» ACTIVITY
Transcribe every record as it stands and set the images aside.

» RECORD EXCERPTS
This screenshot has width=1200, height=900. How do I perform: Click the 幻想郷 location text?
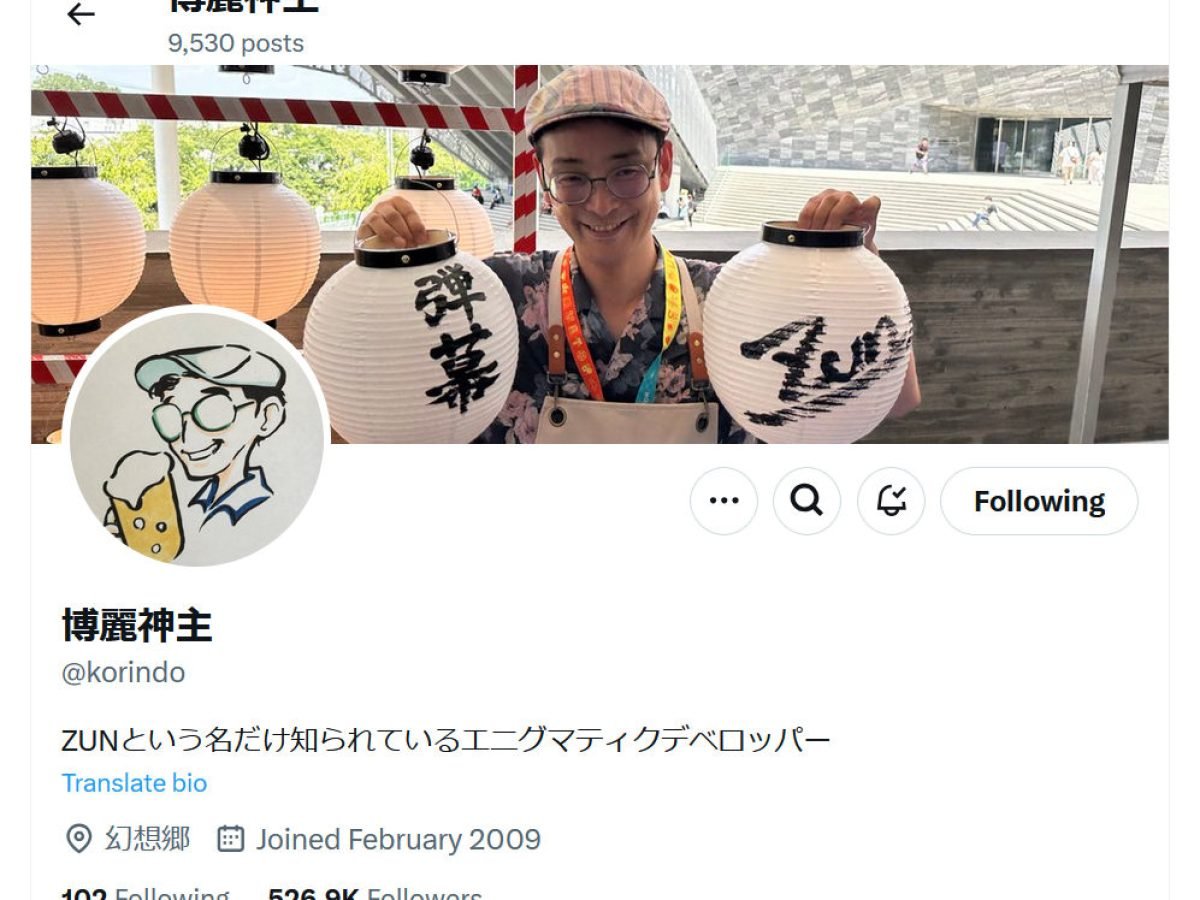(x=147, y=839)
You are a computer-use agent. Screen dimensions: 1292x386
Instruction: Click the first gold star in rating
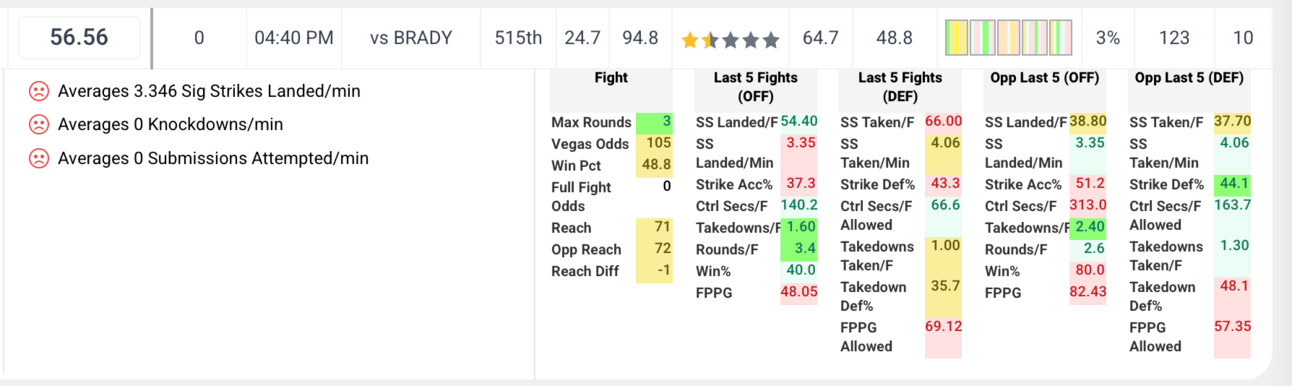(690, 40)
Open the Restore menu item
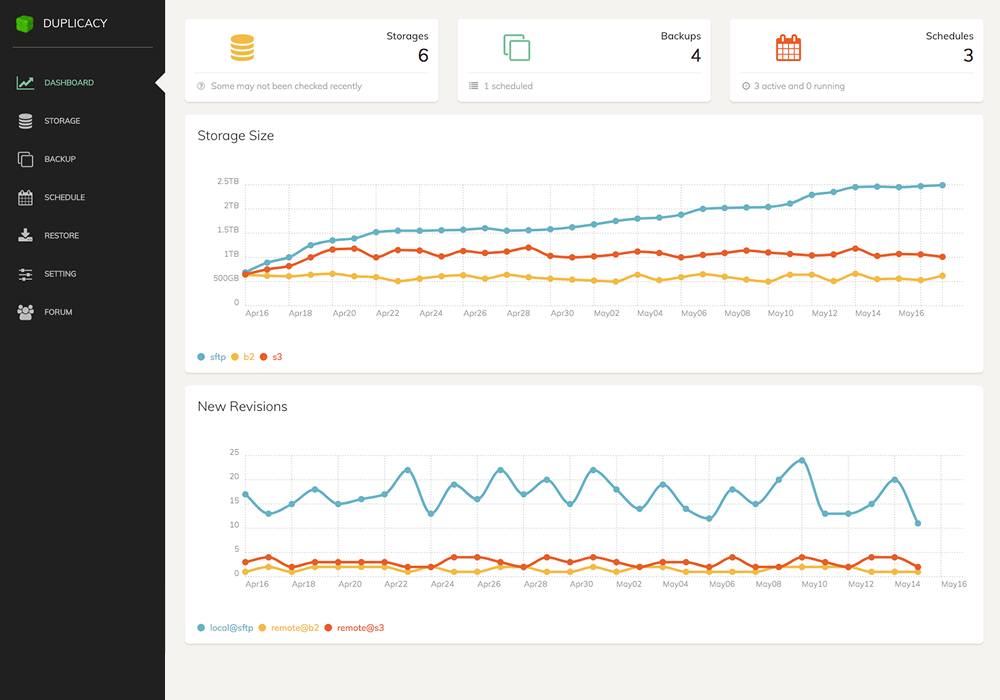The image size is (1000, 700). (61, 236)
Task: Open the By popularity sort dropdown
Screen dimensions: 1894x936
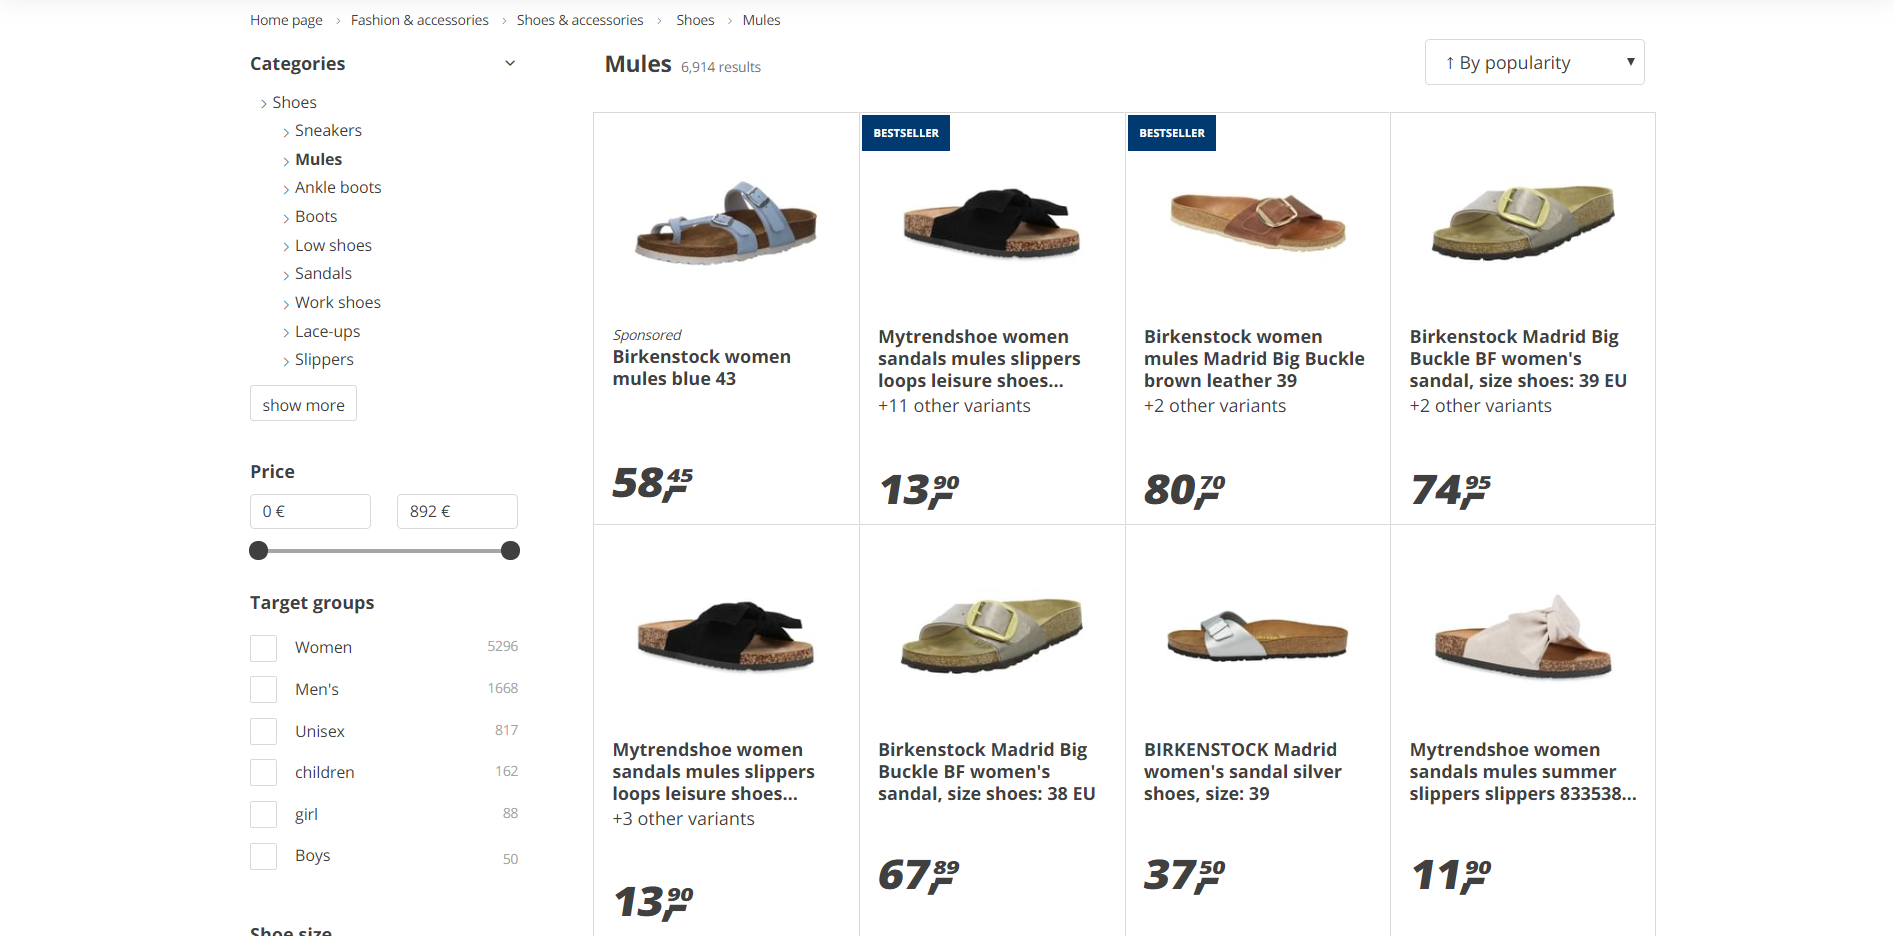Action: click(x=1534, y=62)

» WRITTEN ANSWER
This screenshot has width=1200, height=900. How do I perform: Click the 幻想郷 location text?
(x=147, y=839)
You are a computer-use agent. Screen dimensions: 1292x386
Instruction: Click the first gold star in rating
(690, 40)
Open the Restore menu item
The image size is (1000, 700). (61, 236)
Task: Open the By popularity sort dropdown
Screen dimensions: 1894x936
Action: click(x=1534, y=62)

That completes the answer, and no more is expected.